[Coleridge’s Literary Remains, Volume 4. by Samuel Taylor Coleridge]@TWC D-Link bookColeridge’s Literary Remains, Volume 4. PART IV 38/72
What then may this singular expression mean? This is what it manifestly means;--that no person, whoever he may be, without any exception, who possesseth a corrupt heart and corrupt actions, and therein persevereth unto death, shall have reason to expect in the resurrection a pure, subtile, active and impassible body. This is actually dangerous tampering with the written letter. Without touching on the question whether St.Paul in this celebrated chapter (1 'Cor'.
xv.) speaks of a partial or of the general resurrection, or even conceding to Lacunza that the former opinion is the more probable; I must still vehemently object to this Jesuitical interpretation of corruption, as used in a moral sense, and distinctive of the wicked souls.
St.Paul nowhere speaks dogmatically or preceptively (not popularly and incidentally,) of a soul as the proper 'I'.
It is always 'we', or the man.
How could a regenerate saint put off corruption at the sound of the trump, if up to that hour it did not in some sense or other appertain to him?
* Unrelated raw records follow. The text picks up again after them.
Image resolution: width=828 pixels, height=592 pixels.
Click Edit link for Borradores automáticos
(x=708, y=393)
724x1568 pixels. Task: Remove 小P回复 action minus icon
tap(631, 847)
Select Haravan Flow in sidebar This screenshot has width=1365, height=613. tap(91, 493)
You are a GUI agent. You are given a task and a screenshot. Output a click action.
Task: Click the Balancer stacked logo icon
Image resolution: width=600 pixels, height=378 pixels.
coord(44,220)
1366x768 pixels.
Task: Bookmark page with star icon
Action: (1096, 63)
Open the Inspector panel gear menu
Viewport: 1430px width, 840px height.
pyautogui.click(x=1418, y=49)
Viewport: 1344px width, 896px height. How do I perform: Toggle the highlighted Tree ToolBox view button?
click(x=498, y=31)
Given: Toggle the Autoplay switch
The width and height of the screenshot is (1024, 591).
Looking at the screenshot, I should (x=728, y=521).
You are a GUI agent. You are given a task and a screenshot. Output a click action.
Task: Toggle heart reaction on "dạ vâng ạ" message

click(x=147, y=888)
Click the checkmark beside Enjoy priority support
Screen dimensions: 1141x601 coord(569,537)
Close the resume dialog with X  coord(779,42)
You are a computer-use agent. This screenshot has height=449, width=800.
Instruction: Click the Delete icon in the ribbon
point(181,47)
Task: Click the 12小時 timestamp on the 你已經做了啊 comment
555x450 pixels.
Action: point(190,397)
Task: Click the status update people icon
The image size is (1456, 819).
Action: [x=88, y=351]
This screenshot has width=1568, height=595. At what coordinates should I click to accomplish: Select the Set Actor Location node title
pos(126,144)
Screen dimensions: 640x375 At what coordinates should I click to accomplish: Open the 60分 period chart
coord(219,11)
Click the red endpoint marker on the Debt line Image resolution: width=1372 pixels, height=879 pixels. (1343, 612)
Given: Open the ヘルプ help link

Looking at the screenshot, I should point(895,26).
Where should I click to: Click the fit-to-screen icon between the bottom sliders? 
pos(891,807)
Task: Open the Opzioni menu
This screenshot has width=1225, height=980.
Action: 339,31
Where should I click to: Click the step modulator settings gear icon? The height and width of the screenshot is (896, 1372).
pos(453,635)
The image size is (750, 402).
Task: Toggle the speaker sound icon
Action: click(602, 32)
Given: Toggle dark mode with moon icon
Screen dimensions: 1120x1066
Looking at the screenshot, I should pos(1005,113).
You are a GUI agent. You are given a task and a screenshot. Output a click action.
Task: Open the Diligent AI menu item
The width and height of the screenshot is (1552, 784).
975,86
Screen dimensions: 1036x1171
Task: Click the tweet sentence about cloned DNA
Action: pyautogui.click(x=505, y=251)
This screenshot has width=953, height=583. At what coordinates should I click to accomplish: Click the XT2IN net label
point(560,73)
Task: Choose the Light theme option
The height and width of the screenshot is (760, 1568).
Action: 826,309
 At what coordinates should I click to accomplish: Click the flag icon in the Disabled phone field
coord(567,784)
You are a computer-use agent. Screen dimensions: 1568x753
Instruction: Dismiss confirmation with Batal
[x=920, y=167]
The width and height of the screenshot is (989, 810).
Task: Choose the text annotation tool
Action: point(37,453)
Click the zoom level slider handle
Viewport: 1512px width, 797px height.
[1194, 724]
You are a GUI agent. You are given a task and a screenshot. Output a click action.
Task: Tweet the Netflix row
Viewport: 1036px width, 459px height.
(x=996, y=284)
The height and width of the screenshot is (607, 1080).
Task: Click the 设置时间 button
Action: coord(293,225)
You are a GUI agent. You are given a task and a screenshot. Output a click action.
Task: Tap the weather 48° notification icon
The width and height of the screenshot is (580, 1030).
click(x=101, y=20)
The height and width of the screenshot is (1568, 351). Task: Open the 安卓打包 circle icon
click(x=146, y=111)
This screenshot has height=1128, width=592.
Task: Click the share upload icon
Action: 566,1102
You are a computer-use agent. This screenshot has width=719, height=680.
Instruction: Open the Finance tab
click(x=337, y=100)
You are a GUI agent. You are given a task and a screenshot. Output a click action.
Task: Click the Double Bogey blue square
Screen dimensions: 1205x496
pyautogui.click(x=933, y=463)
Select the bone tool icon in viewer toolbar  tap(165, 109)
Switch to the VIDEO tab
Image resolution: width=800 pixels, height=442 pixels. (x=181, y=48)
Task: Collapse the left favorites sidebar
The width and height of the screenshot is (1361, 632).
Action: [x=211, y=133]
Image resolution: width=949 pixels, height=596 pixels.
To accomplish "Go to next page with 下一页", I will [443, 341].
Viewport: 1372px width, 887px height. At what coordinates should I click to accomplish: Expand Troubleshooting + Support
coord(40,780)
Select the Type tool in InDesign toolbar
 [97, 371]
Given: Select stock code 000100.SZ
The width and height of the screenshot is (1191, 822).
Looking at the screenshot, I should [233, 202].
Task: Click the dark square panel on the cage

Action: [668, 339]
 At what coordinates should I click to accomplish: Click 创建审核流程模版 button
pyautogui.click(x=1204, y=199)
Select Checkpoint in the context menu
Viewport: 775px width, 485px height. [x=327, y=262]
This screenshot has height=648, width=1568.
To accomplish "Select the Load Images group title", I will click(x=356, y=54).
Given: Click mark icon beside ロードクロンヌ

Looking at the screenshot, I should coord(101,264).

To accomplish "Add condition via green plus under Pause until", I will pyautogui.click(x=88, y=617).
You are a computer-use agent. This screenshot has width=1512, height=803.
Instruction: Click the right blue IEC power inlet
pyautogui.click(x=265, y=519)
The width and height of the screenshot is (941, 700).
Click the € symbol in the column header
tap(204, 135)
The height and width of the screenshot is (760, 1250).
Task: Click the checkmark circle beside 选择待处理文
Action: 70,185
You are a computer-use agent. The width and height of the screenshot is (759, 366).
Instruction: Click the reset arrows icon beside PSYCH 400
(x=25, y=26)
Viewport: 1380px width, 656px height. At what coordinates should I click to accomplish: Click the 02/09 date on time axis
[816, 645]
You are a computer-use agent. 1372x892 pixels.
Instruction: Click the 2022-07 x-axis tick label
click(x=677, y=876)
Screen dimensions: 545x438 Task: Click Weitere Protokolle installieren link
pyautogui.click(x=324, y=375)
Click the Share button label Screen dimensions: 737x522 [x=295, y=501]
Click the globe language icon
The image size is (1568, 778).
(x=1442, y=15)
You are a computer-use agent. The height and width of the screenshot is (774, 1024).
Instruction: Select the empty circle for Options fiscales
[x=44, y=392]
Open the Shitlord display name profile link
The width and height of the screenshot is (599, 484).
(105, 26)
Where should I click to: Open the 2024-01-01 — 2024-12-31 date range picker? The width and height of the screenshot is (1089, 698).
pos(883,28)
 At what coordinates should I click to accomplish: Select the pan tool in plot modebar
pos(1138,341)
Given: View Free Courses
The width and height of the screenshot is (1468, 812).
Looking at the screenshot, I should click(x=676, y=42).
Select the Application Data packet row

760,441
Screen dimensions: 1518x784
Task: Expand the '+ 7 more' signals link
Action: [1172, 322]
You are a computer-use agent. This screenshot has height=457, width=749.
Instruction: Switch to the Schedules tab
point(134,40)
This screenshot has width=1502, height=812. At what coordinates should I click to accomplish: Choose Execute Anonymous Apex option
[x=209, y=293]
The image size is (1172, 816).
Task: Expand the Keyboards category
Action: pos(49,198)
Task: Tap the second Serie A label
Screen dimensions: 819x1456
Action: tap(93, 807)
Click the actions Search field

But what need of many words? It flashes on every reader whose imagination supplies an unpreoccupied, unrefracting, 'medium' to the Apostolic assertion, that corruption in this passage is a descriptive synonyme of the material sensuous organism common to saint and sinner,--standing in precisely the same relation to the man that the testaceous offensive and defensive armour does to the crab and tortoise.